I have an undergraduate degree in Math and generally find math quite enjoyable, however, even I had a pretty hard time grasping most of what this blog was talking about.
I think it pretty quickly went from extremely high level (add noise to image, then remove noise) to extremely low level specific.
Also I had a hard time figuring out which part of the equation differentiate the equations for different data points, is that what the meaning of "theta" is in all the equations?
To guide the initial noise towards one type of image instead of another is that what theta is responsible for? Is the innovation in GenAI images to use text embeddings to create the theta?
Theta represents all the model params — all the weights in the neural network. The convention is to write theta for the “learned” score function and omit theta for the “true” score function.
Yeah, the article could definitely use some clarification in many parts (the author may be suffering from the curse of knowledge a bit). Plus there's the fact that even if you know your ODEs, SDEs are a different beast bringing in probability (certainly one may not be accustomed to seeing `p(x|y)` in the middle of a differential equation…)
I've noticed that when finance guys learn that there's a really useful AI thing called diffusion, they get all excited and start writing stochastic differential equations and drawing 1-D Brownian motion plots all over the place.
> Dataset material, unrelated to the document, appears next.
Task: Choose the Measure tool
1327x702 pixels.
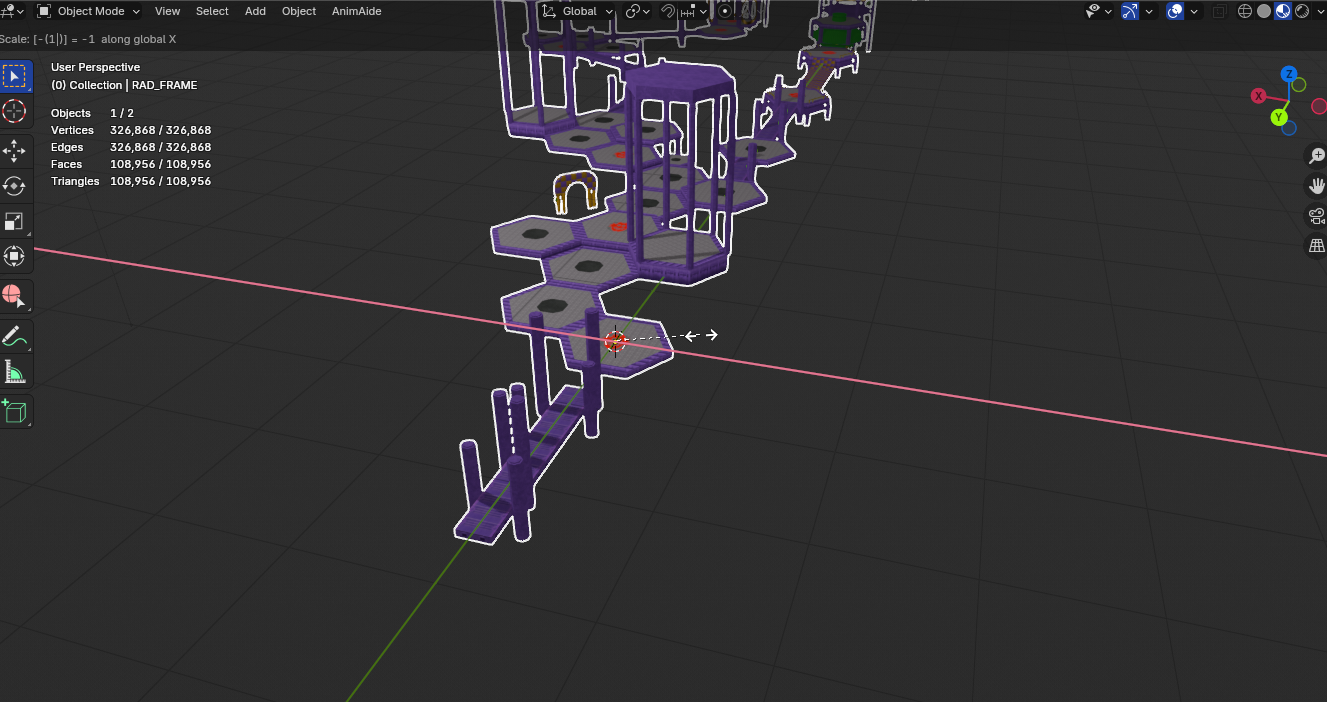Action: (15, 372)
It's not yet clear to me whether this helps anyone understand AI diffusion models, but they seem to enjoy it a lot.
I'm a controls guy, not a quant guy but I've found the SDE perspective and this blog post to be incredible in helping me understand how a diffusion model works.
I personally find the SDEs the most intuitive, and the deterministic ODE / consistency models / rectified flow stuff as ideas that are easier to understand after the SDEs. But not everyone agrees!
Thanks for sharing this! I tend to agree that it’s easiest to understand this way.
I just find it a frustrating fact about modern machine learning that in fact, the nice SDE interpretation is somehow not the “truth”, it’s just a tool for understanding.
A much simpler exploration of this topic I always liked is the "Linear Diffusion" [0] example which implements a basic Diffusion model using only linear components. Given it's simplicity it gets surprisingly good results at generating digits.
At least the article warns you upfront of the sort of mathematical sophistication required to get some of the explanations. The Author is a financial engineering sort, so their big thing is SDEs and assumes (for some of the explanations) that you bring that sort of intuition with you. If the Author was a signal processing type, they might use Kalman filter analogies, or pure statisticians would cite autocorrelation.
Don’t try to catch all the mathematical Pikachus in the paper, just choose the insights that resonate with you. Thankfully, there isn’t a pop quiz lurking at the end.
In honor of the Bay Area roots of HN, “believe it if you need it, if you don't, just pass it on”. I liked the paper even when skipping the SDE material.
I left the TENET references on the cutting room floor.
I too found it really surprising that the reverse-time equation has a simple closed form. Like, surely breaking a glass is easier than unbreaking it? That’s part of what got me interested in this stuff in the first place!
If you haven’t seen it yet, highly recommend the blogs of Sander Dieleman & Yang Song (who co-invented the SDE interpretation).
Also I had a hard time figuring out which part of the equation differentiate the equations for different data points, is that what the meaning of "theta" is in all the equations? To guide the initial noise towards one type of image instead of another is that what theta is responsible for? Is the innovation in GenAI images to use text embeddings to create the theta?
I definitley feel some tears coming on.